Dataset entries
■ ■ ■ ■ ■ ■ ■

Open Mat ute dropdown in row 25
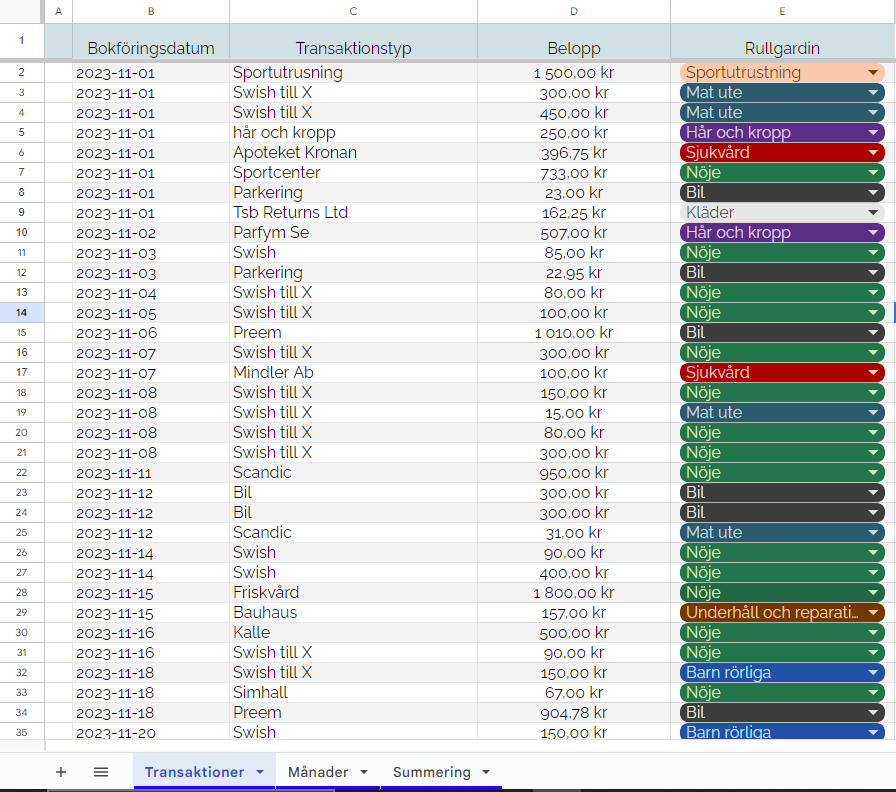 873,532
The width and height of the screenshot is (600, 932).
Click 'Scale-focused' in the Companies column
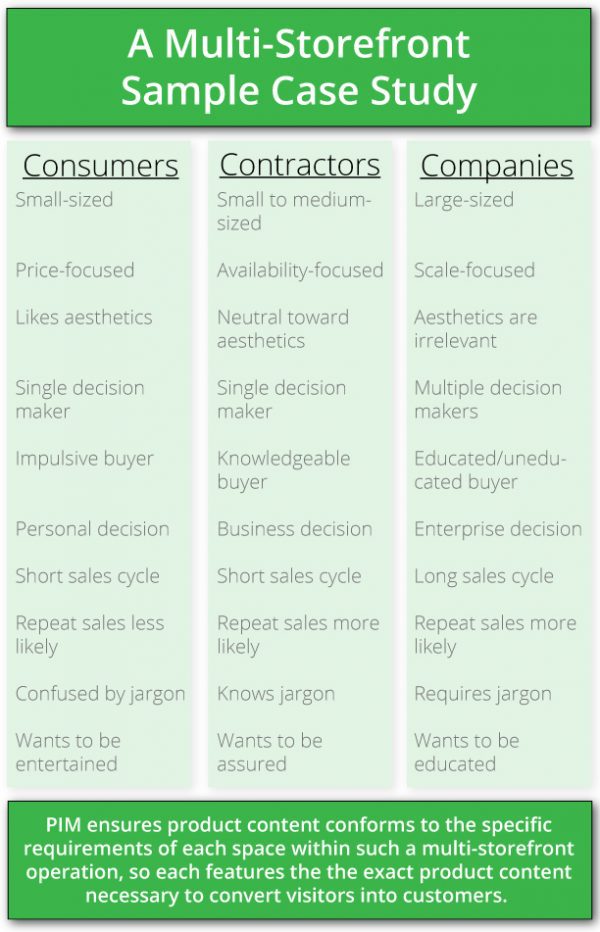click(x=474, y=270)
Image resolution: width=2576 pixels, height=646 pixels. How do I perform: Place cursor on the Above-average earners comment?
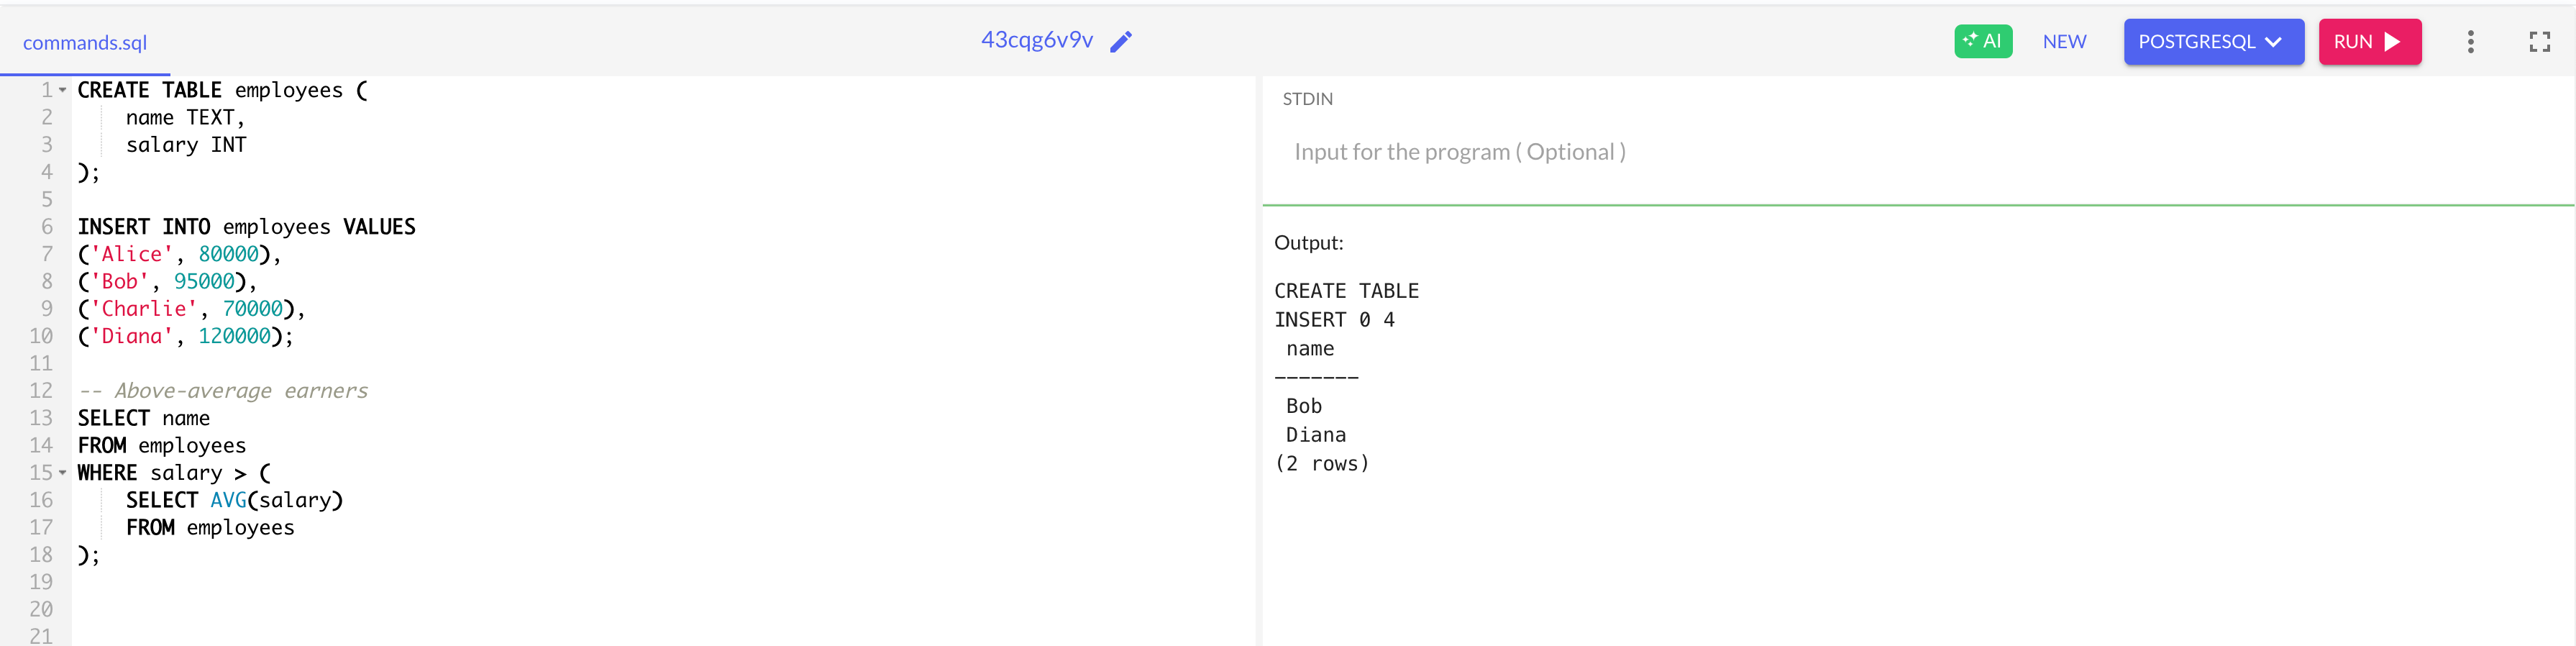240,390
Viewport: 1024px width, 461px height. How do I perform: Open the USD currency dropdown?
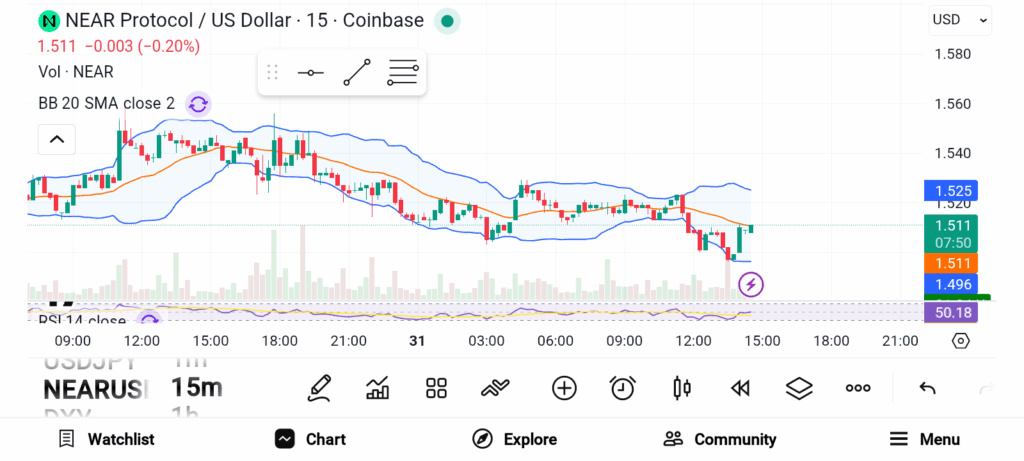pos(959,19)

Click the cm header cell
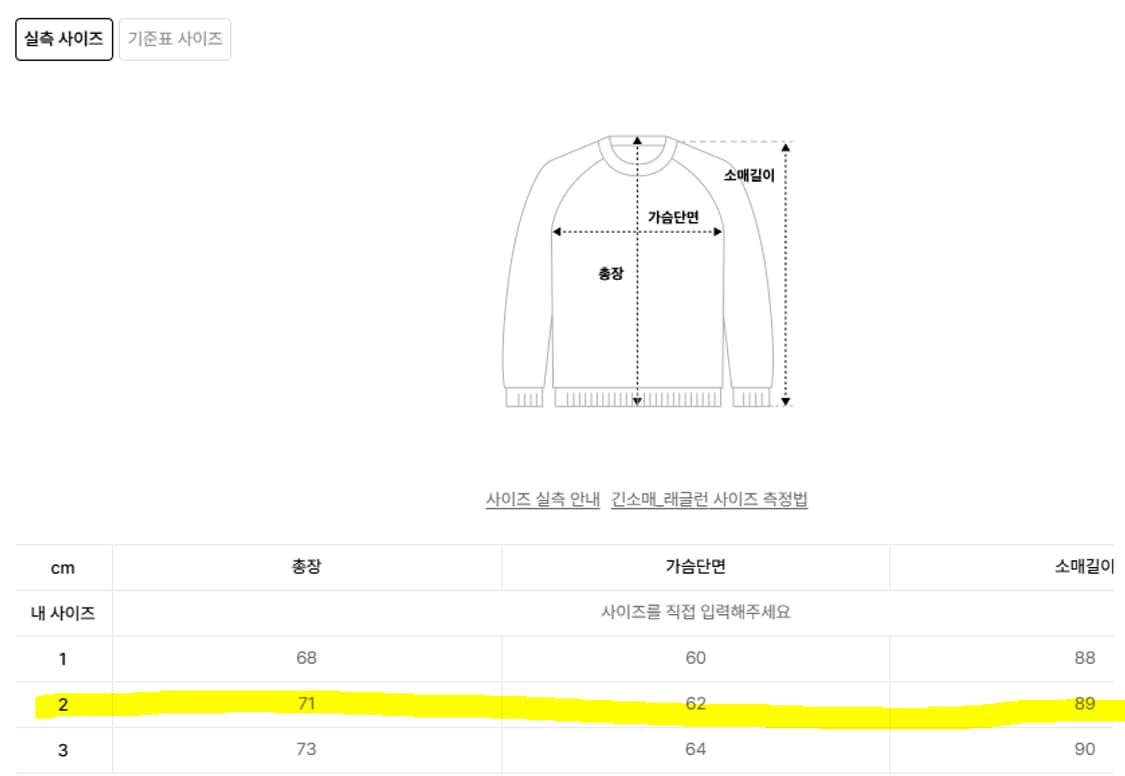pyautogui.click(x=64, y=565)
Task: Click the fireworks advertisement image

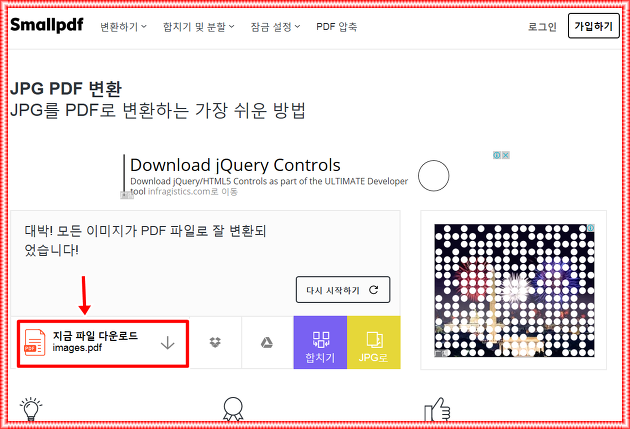Action: click(x=514, y=290)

■ ■ ■ ■ ■ ■ ■

WHAT TO WORK ON:
Above are records to transcribe exactly; leave their pictures out.

EXERCISE RESULT:
Open Mat ute dropdown in row 25
 873,532
The width and height of the screenshot is (600, 932).
Click 'Scale-focused' in the Companies column
click(x=474, y=270)
Image resolution: width=2576 pixels, height=646 pixels. How do I perform: Place cursor on the Above-average earners comment?
240,390
Viewport: 1024px width, 461px height. How do I perform: Open the USD currency dropdown?
pos(959,19)

Click the cm header cell
pyautogui.click(x=64, y=565)
Task: Click the fireworks advertisement image

Action: click(x=514, y=290)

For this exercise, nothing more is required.